Another significant feature coupled with hypoxia and with potential clinical impact is blood flow. High blood flow has consistently been found in experimental and human solid tumors 8, 9. However, the impact of high blood flow on the sensitivity to oncologic therapy has been quite controversial. It has been proposed that with high tumor blood flow, plenty of oxygen is available in situ (10), which should render tumor cells more susceptible to both RT and chemotherapy. However, hypoxia is a strong stimulus for angiogenesis (11). Thus, high flow might result as a consequence of the neovascularization elicited by angiogenic factors secreted by hypoxic tumor cells (12). At the cellular level, it is quite possible that hypoxia and high perfusion exist together. In tumors, the vascularity is far from normal. Despite a high apparent flow, oxygen might not be available to a considerable fraction of individual cells because of the high amount of nonnutritive flow, pertaining to flow containing only plasma and lacking blood cells carrying oxygen (12). The quantification of various aspects of tumor vasculature might provide an indication of the angiogenic activity, and, perhaps, oxygenation 13, 14.

Positron emission tomography (PET) is a quantitative imaging modality that can assess biologic characters of the tissue, including metabolism, proliferation, and blood flow.

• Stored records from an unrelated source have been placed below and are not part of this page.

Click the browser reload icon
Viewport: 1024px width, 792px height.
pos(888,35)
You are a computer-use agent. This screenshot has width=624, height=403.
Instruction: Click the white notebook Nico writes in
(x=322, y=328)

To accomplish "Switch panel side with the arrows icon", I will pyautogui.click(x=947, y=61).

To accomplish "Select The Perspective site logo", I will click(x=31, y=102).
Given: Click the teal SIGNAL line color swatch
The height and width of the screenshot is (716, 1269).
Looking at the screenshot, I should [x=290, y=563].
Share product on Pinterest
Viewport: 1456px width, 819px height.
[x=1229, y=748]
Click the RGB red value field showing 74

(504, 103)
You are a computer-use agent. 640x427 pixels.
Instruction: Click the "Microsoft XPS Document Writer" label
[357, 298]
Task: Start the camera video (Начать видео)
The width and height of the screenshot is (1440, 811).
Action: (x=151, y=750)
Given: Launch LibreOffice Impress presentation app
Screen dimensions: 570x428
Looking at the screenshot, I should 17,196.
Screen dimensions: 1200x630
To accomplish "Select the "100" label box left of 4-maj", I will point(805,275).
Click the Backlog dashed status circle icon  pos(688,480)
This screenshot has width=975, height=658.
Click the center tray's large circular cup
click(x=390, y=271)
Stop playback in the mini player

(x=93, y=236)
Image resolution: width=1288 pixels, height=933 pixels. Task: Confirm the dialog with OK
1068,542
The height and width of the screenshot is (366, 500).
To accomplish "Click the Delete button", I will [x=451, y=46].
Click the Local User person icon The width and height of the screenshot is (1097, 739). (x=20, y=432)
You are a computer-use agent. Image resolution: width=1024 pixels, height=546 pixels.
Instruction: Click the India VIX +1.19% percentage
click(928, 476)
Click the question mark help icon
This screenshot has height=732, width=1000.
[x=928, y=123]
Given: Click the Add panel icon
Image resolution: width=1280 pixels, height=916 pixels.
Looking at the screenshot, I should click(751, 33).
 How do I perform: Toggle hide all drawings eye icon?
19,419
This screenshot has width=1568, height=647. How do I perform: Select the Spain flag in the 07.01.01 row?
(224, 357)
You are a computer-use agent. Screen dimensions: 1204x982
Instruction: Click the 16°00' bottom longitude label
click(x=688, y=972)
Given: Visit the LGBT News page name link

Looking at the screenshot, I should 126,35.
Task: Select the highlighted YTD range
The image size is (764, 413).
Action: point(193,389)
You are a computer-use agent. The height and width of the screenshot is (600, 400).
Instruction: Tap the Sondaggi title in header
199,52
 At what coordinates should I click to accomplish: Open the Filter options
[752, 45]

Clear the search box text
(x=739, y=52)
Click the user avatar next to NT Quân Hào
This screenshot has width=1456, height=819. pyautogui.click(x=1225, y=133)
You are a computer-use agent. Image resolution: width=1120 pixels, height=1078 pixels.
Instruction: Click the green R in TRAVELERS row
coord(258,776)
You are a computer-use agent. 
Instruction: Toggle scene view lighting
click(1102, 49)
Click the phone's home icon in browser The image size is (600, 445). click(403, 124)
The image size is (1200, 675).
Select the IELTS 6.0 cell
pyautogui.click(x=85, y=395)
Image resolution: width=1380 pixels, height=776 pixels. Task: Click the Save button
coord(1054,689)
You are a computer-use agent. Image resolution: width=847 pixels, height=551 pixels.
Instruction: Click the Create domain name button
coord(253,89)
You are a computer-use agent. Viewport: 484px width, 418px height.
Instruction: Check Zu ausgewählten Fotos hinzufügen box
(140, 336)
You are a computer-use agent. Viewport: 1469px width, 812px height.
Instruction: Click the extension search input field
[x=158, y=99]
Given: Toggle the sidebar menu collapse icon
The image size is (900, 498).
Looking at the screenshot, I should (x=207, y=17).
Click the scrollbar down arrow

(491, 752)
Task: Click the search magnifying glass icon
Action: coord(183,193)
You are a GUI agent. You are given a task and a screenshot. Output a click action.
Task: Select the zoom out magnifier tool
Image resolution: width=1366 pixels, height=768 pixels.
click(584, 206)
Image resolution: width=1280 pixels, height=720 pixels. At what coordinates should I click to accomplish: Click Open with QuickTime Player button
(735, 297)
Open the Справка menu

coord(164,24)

Recently, there has been clinical interest in developing hypoxia-avid PET tracers for defining the proportion of hypoxic cells in vivo (15). The most used compound among this group has been fluorine-18–labeled fluoromisonidazole ([¹⁸F]FMISO) 16, 17. [¹⁸F]FMISO and other related nitroimidazole compounds undergo a series of reductions intracellularly and become trapped in the cells with low oxygen content (18). [¹⁸F]FMISO is rather lipophilic, which may contribute to the finding that hypoxia-specific accumulation is rather slow. Therefore, a continuous attempt to develop more feasible compounds for clinical use is in progress. One such candidate is fluorine-18–labeled fluoroerythronitroimidazole ([¹⁸F]FETNIM), which is a more hydrophilic nitroimidazole compound and shows rapid elimination of nontarget tissues via excretion through the urinary pathway 19, 20, 21.

Our initial experience with [¹⁸F]FETNIM PET indicated a highly variable uptake in untreated head-and-neck cancer (22). We assumed this diverse [¹⁸F]FETNIM uptake to reflect different hypoxic fractions in individual tumors. To test this hypothesis further, we studied the association of [¹⁸F]FETNIM uptake in tumor with response to standard multimodality treatment in patients with head-and-neck cancer. All patients underwent multitracer PET imaging with [¹⁸F]FETNIM, oxygen-15–labeled water ([¹⁵O]H₂O), and fluorine-18–labeled fluorodeoxyglucose ([¹⁸F]FDG). Three patients also underwent invasive measurement of tumor hypoxia using polarographic needle electrodes. Our aim was to compare the perfusion and hypoxia, as measured with PET, with outcome to validate the use of functional imaging in the pretherapeutic evaluation of patients at high risk of failure after locoregional treatment.